TUNISIE
12/07/2018 12h:31 CET

"Je crois en l'OTAN", Donald Trump "très satisfait" de l'augmentation des dépenses militaires de ses alliés

“Il n’est pas nécessaire” de menacer de quitter l’institution pour convaincre les Alliés de dépenser plus pour leur défense

Yves Herman / Reuters

OTAN - Donald Trump quitte Bruxelles satisfait, après deux jours de tweets en lettre capitales et d’attaques frontales. “Je crois en l’Otan”, a-t-il ce jeudi 12 juillet en marge d’une réunion d’urgence et ce malgré ses critiques répétées sur le financement de l’Alliance pendant un sommet de deux jours à Bruxelles.

“Il n’est pas nécessaire” de menacer de quitter l’institution pour convaincre les Alliés de dépenser plus pour leur défense, comme il l’a encore réclamé ces derniers jours, a ajouté Donald Trump lors d’une conférence de presse. Il s’est d’ailleurs montré très satisfait des “immenses progrès” en matière de financement et estime que l’organisation est beaucoup plus forte qu’elle ne l’était “il y a deux jours.”

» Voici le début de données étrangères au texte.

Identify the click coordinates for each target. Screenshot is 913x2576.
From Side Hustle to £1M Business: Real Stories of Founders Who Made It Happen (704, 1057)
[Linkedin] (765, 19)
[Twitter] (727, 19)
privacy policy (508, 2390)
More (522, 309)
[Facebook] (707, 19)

Il faut dire que Donald Trump a mis du coeur à l’ouvrage lors de ce sommet de l’OTAN, revenant à plusieurs reprises sur sa volonté de voir ses alliés augmenter leur participation financière. Lors d’une réunion consacrée à l’Ukraine et à la Géorgie, le président Américain “a profité de son temps de parole pour revenir sur la question” des dépenses militaires, a expliqué une source diplomatique. Le secrétaire général de l’Otan, Jens Stoltenberg “a donc convoqué une réunion”, a-t-elle ajouté.

 

Le président américain n’a eu de cesse de réclamer aux Européens, et à l’Allemagne en particulier, d’accroître leurs dépenses militaires afin de respecter leur engagement de les porter à 2% de leur PIB en 2024. Il a même suggéré, la veille, de les porter à terme à 4% de leur PIB.

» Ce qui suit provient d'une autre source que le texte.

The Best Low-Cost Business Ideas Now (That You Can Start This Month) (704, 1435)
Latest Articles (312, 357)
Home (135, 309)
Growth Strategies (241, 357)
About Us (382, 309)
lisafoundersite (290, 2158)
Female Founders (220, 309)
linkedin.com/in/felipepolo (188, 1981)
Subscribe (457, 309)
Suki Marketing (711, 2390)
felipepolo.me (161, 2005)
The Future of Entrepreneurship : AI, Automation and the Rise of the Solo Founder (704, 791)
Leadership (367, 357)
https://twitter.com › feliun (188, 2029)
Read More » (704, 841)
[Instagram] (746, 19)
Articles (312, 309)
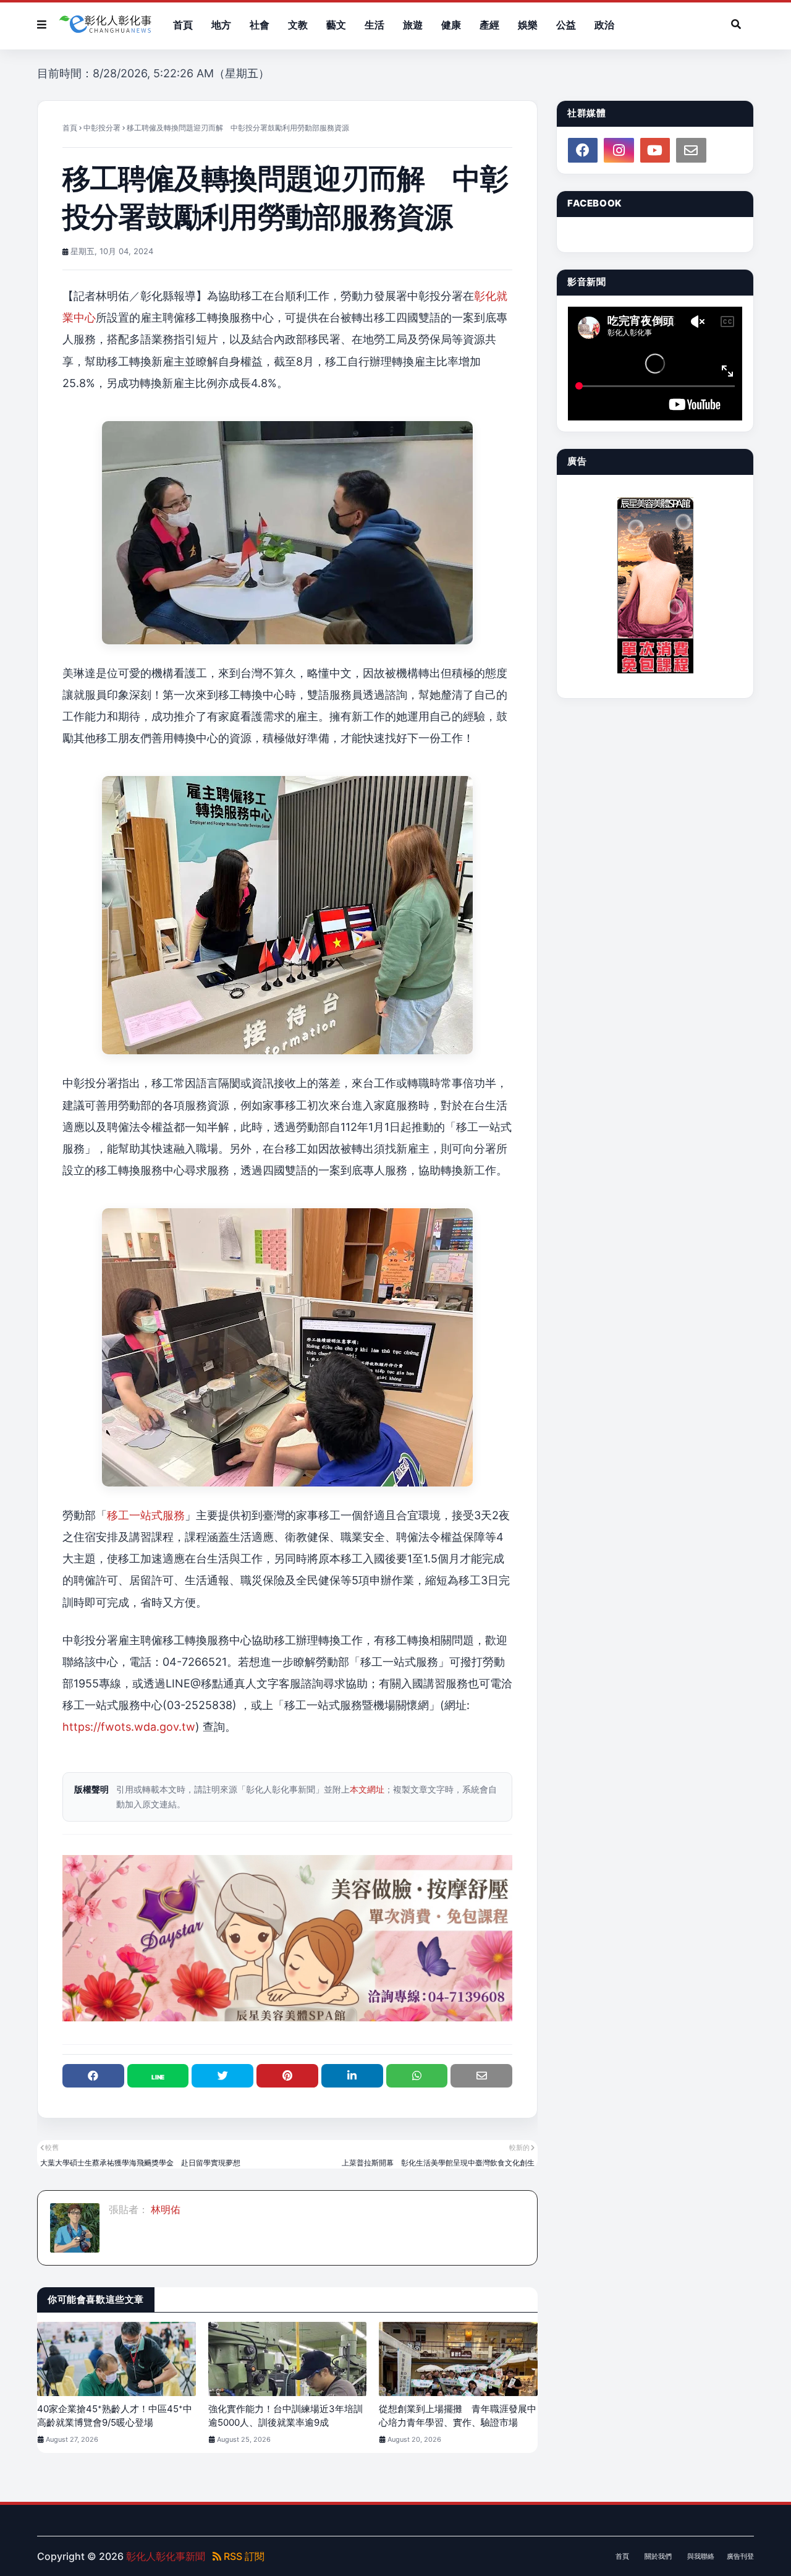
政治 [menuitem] (604, 25)
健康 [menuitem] (451, 25)
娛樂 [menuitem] (528, 25)
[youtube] (655, 150)
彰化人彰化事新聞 (165, 2556)
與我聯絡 (700, 2556)
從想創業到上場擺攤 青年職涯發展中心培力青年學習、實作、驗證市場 (457, 2416)
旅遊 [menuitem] (413, 25)
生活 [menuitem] (374, 25)
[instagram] (618, 150)
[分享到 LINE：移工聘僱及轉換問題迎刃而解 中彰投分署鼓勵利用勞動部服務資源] (158, 2076)
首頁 (69, 127)
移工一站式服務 (146, 1515)
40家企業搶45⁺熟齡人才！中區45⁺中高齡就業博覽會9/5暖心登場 (114, 2416)
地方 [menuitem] (221, 25)
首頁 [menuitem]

Toujours selon une source diplomatique, Donald Trump a “désigné plusieurs pays, en particulier l’Allemagne” pendant cette réunion d’urgence tenue jeudi matin. Il avait déjà ciblé le pays outre-Rhin au premier jour du sommet, usant d’un “langage dur”, appelant la chancelière Merkel “Angela” et accusant son pays d’être “prisonnier” de la Russie pour ses approvisionnements en énergie.

15 États ciblés

Une quinzaine d’Etats membres, dont l’Allemagne, le Canada, l’Italie, la Belgique et l’Espagne, étaient sous les 1,4% du PIB en 2018. Ce qui a ulcéré le président américain, qui avait ensuite exigé, dans un tweet, que les Alliés portent leurs dépenses militaires à 2% “IMMEDIATEMENT”.

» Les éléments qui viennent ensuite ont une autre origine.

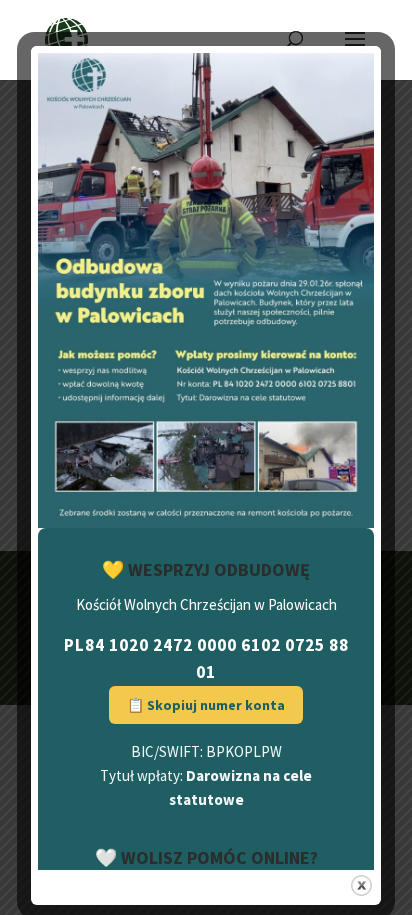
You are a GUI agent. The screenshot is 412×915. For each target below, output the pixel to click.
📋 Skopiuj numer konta (206, 705)
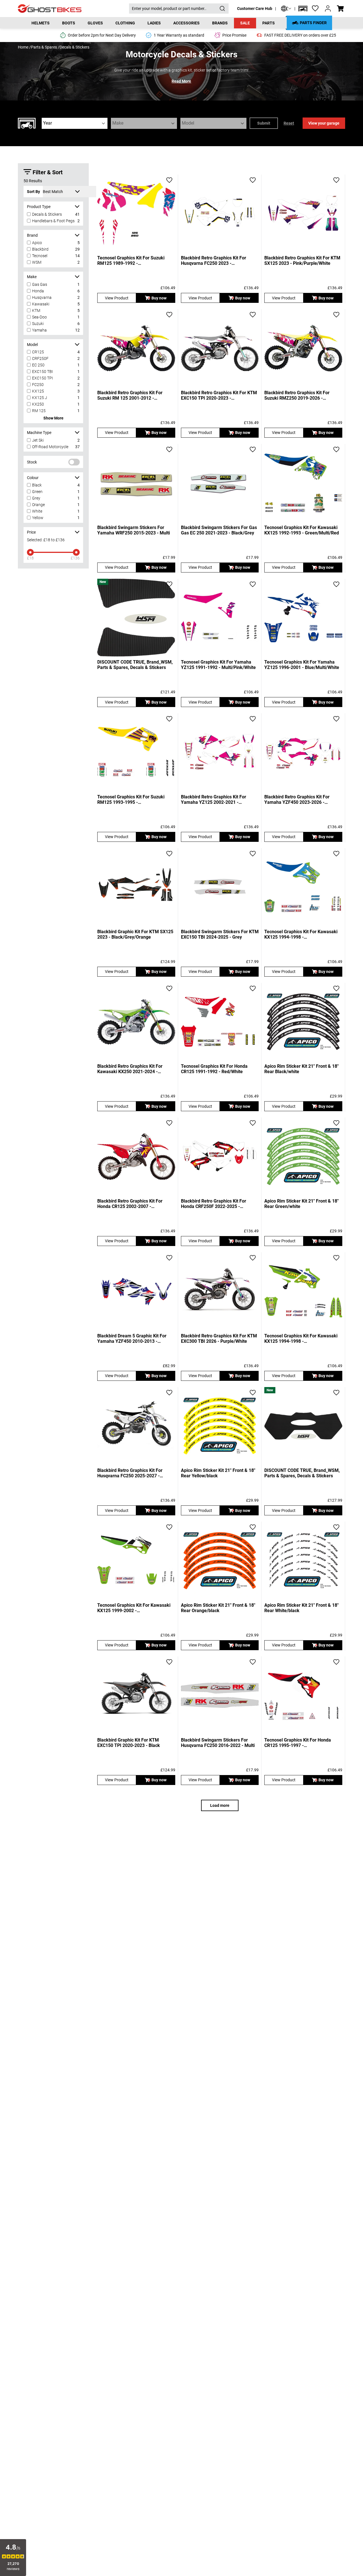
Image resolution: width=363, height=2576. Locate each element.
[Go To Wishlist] (315, 8)
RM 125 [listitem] (39, 410)
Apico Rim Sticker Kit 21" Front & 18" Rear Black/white (301, 1068)
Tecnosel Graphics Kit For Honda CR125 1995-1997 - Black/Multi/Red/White (297, 1742)
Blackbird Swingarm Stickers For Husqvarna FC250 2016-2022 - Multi (218, 1742)
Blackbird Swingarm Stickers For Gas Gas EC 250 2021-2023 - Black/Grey (219, 530)
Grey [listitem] (36, 498)
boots (68, 23)
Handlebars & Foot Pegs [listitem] (53, 221)
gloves (95, 23)
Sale (245, 23)
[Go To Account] (328, 8)
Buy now (158, 298)
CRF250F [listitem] (40, 358)
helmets (40, 23)
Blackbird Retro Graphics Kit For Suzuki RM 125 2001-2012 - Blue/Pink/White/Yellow (129, 395)
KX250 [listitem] (38, 404)
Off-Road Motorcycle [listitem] (50, 446)
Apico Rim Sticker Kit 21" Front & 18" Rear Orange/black (218, 1607)
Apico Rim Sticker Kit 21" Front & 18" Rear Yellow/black (218, 1473)
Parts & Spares (44, 47)
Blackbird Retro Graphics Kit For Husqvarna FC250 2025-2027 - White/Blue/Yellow (129, 1473)
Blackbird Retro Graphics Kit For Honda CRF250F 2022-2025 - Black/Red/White (213, 1203)
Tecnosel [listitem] (39, 255)
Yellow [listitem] (37, 517)
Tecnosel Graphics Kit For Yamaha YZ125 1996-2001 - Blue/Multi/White (301, 664)
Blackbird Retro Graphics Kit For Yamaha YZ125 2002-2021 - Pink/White (213, 799)
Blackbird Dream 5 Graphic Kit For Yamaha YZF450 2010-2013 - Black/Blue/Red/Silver (131, 1338)
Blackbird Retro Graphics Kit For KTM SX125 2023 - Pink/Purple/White (302, 260)
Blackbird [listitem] (40, 249)
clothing (125, 23)
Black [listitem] (37, 485)
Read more (181, 81)
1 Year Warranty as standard (179, 35)
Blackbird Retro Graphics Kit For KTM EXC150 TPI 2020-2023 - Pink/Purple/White (219, 395)
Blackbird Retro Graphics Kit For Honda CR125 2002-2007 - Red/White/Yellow (129, 1203)
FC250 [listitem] (38, 384)
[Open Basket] (340, 8)
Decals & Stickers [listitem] (47, 214)
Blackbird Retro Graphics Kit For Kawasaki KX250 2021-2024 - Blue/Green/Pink (129, 1068)
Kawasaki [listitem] (40, 304)
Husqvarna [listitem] (42, 297)
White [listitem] (37, 511)
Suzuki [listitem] (38, 323)
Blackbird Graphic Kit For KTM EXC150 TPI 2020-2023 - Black (128, 1742)
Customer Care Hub (254, 8)
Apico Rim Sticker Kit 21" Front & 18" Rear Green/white (301, 1203)
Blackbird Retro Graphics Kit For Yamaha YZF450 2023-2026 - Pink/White (297, 799)
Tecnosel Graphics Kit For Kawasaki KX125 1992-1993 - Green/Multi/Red (301, 530)
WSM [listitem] (36, 262)
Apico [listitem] (37, 242)
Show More (53, 418)
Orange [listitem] (38, 504)
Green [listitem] (37, 491)
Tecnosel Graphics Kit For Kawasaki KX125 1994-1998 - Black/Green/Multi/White (300, 1338)
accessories (186, 23)
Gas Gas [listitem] (39, 284)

Donald Trump et Angela Merkel avaient eu l’occasion de faire retomber la pression au cours d’un tête-à-tête après la première séance de travail. Le président américain avait alors changé de ton, précisant à la presse avoir discuté du projet de doublement du gazoduc Nord Stream entre la Russie et l’Allemagne et se refusant à entrer dans les détails de l’entretien. Angela Merkel s’était dite “contente d’avoir eu l’occasion d’un échange de vues” avec le président américain. “Nous sommes des partenaires, nous sommes de bons partenaires et nous souhaitons continuer à coopérer à l’avenir”, a-t-elle simplement commenté.

Les Européens étaient prévenus de cette ambiance potentiellement explosive. Donald Trump avait en effet quitté Washington d’humeur belliqueuse, déclarant, avec le goût de la provocation qui est le sien, que sa rencontre avec son homologue russe Vladimir Poutine prévue pour lundi à Helsinki pourrait être “plus facile” que le sommet de l’Otan. Ce jeudi, il a qualifié le président russe de “concurrent” et non “ennemi.”